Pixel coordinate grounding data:
····················
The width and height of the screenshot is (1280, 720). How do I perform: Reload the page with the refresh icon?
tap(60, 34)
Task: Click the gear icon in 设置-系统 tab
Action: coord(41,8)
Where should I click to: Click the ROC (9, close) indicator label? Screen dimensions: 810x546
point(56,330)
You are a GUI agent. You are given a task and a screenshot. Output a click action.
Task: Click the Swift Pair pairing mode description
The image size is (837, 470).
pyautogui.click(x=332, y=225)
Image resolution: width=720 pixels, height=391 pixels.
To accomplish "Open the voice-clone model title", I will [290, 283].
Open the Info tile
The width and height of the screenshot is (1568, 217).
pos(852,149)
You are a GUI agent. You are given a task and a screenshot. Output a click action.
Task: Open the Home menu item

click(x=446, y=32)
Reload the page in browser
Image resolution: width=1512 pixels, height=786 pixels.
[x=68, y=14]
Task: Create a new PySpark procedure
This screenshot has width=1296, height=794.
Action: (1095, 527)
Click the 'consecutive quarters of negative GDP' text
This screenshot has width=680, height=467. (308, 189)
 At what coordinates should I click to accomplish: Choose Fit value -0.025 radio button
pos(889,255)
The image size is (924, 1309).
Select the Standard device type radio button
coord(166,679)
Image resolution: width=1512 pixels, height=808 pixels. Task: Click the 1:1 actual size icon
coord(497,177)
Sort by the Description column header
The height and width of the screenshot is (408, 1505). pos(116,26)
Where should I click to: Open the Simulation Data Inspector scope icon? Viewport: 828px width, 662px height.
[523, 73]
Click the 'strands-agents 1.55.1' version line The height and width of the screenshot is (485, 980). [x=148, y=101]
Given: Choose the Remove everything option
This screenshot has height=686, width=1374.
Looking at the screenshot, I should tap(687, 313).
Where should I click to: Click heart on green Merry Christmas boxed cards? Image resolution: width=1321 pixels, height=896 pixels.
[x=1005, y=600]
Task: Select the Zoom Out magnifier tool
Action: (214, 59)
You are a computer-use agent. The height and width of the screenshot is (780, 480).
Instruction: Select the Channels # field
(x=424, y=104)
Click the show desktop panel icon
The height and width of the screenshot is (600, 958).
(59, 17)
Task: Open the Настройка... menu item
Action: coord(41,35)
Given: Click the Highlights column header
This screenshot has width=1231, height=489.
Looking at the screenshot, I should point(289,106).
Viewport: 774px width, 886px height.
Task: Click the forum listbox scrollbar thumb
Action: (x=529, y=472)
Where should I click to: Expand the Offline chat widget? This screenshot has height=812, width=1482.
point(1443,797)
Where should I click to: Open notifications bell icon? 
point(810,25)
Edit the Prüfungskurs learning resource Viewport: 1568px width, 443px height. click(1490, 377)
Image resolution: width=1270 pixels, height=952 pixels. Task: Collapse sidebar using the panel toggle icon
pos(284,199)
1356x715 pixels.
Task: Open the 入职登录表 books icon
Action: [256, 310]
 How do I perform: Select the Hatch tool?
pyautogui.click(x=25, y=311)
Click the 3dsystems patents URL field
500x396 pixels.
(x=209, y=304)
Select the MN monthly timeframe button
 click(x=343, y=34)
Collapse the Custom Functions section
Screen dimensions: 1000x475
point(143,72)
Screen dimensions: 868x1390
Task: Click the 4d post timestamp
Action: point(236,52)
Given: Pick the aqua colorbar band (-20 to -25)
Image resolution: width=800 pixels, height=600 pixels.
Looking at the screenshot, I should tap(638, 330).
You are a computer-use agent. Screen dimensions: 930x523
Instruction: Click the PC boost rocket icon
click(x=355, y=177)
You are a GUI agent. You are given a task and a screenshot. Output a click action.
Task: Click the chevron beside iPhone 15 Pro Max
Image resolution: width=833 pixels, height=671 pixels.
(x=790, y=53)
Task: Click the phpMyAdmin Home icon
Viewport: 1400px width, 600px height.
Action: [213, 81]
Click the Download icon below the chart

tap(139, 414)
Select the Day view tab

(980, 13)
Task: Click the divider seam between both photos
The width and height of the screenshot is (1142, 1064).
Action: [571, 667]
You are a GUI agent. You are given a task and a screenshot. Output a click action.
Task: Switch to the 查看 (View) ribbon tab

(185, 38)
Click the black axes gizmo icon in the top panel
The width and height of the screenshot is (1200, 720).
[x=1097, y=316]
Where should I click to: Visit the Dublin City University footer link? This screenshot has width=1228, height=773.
····················
Problem details:
Print exactly the lines above from the one with "Task: Click the phpMyAdmin Home icon" to the one with "Click the black", including both.

Response area:
Task: Click the phpMyAdmin Home icon
Viewport: 1400px width, 600px height.
Action: [213, 81]
Click the Download icon below the chart

tap(139, 414)
Select the Day view tab

(980, 13)
Task: Click the divider seam between both photos
The width and height of the screenshot is (1142, 1064).
Action: [571, 667]
You are a GUI agent. You are given a task and a screenshot. Output a click action.
Task: Switch to the 查看 (View) ribbon tab

(185, 38)
Click the black axes gizmo icon in the top panel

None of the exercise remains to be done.